----- TEXT

Tilt is a 1979 American comedy-drama film about pinball hustling, starring Charles Durning and Brooke Shields as the young titular lead. It was directed by Rudy Durand.

Plot
The film opens in Texas, where Neil Gallagher (Ken Marshall) challenges obese pinball champion Harold Remmens (Durning), appropriately nicknamed "The Whale," to a $400 match. When Neil gets caught cheating, he heads off to California, where he meets teen runaway Brenda  "Tilt" Davenport (Shields), a 14-year-old pinball wizard. Neil watches as Tilt and the owner of Mickey's Bar hustle an unaware gambler in a game of pinball, and immediately decides to team up with her. He tells her that he is a hopeful country and western star and needs to raise money to make a demo tape of his songs. After hearing Neil's musical talent, she's impressed and agrees to help by traveling with him, raising cash with her pinball skills. When the two eventually end up back in his hometown, Neil sets up a $3500 game between Tilt and the Whale. However, he doesn't realize that Tilt has caught on to his lies and manipulation, and his big plans may not go as he hoped.

----------

◆ ACTIONS TO TAKE ◆
1) According to the film summary, how old is the pinball wizard Neil meets in California?
2) Duplicate the stretch of the film summary from "Tilt is a 1979" through "by Rudy Durand.".

----- RECORD LIST

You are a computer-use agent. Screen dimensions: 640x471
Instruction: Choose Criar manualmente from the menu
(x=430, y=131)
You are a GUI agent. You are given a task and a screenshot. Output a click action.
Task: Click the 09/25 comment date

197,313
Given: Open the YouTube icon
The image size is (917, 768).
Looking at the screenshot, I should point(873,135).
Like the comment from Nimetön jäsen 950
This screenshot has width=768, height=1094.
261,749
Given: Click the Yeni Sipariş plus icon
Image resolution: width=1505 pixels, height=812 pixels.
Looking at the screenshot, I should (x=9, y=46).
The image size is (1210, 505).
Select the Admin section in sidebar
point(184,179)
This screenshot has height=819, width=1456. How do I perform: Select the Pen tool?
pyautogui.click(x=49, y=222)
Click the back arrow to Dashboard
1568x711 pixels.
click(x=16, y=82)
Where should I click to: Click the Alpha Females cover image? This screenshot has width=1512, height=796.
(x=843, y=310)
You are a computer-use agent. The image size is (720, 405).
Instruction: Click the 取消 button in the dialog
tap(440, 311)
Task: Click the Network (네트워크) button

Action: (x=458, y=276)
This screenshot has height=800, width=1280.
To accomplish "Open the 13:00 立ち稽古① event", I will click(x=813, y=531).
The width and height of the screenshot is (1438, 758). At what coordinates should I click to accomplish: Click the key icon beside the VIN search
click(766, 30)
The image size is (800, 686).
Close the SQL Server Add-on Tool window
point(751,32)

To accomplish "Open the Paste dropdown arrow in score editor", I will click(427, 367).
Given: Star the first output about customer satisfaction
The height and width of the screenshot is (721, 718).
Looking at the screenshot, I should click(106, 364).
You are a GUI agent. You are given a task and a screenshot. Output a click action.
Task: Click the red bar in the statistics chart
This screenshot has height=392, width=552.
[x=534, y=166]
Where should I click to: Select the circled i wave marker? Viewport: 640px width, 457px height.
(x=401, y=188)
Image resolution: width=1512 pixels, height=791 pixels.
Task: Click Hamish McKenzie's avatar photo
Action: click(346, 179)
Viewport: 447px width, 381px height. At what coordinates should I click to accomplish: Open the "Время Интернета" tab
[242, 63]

----------

◆ TASK RESPONSES ◆
1) She is 14 years old.

2)
Tilt is a 1979 American comedy-drama film about pinball hustling, starring Charles Durning and Brooke Shields as the young titular lead. It was directed by Rudy Durand.